2019, 2025
Jewon Woo
- Associate Professor
- Lorain County Community College

Abstract
“From Archival Absence to Digital Presence” investigates the Black press in nineteenth-century Ohio through archival research and digital humanities tools to illuminate its distinctively collaborative editorship. This interdisciplinary study challenges the racially discriminatory practice of the archive in the process of preservation and digitization, curates the under-studied Black press to reconsider it in literary study, and produces both a scholarly journal article and a website that uses digital techniques for text analysis and data visualization as an open source for the learning public. This study gives insight into overlooked historic texts through the humanistic use of digital technology to show the dynamics and complexity of early African American communal life.
Abstract
“Lost and Found” examines how African Americans in the nineteenth century interacted with Black newspapers, expanding the concepts of kinship and intimacy that shaped the Black liberation movement emanating from within the domestic sphere.
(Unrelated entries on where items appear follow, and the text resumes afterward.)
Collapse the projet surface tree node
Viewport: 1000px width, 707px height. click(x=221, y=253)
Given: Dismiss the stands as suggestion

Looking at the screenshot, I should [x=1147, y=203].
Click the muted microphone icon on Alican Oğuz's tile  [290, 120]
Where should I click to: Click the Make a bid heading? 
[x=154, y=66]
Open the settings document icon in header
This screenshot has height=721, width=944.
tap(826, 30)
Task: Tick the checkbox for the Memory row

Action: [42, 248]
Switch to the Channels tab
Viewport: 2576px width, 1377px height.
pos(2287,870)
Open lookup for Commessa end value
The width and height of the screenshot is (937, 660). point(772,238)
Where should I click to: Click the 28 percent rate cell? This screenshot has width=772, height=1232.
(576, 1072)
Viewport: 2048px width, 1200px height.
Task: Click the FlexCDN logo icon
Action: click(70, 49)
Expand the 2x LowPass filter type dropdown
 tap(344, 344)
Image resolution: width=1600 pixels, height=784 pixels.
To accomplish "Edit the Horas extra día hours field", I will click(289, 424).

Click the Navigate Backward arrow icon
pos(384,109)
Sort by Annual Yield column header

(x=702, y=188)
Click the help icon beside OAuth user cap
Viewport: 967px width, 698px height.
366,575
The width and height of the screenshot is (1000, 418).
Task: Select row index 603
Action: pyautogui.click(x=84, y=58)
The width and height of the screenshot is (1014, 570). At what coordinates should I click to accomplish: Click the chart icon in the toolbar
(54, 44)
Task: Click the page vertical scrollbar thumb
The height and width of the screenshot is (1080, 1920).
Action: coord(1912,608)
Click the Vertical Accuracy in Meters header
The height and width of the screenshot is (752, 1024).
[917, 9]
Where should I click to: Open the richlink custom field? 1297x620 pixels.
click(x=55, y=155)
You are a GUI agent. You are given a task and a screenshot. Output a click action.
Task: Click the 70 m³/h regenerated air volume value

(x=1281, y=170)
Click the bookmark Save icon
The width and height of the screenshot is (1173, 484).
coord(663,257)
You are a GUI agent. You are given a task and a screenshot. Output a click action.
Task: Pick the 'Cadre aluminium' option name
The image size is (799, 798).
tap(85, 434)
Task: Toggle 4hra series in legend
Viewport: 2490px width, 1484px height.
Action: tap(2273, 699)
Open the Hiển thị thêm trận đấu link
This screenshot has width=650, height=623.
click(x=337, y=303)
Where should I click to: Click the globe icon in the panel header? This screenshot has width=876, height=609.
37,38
While it is widely recognized that early Black newspapers functioned as political tools to advance civil rights, this project goes beyond their role in achieving immediate political goals. African Americans engaged with these newspapers to envision their personal and private experiences within the broader communal context of society, nurturing a sense of citizenship even at home. They cultivated a personal life that served as a foundation for political organizing and the pursuit of full citizenship. Ensuring emotional vitality through kinship and intimacy signaled their humanity, autonomy, and personhood. Black newspapers played a crucial role in empowering personal sentiments and desire for intimate connection, transforming these into forces for building a community of care through collective empathy, resilience, and interdependence. The project argues that, through their newspapers, African Americans envisioned home as a site for cultivating their sociopolitical life despite the government’s failure to sanction Black full citizenship.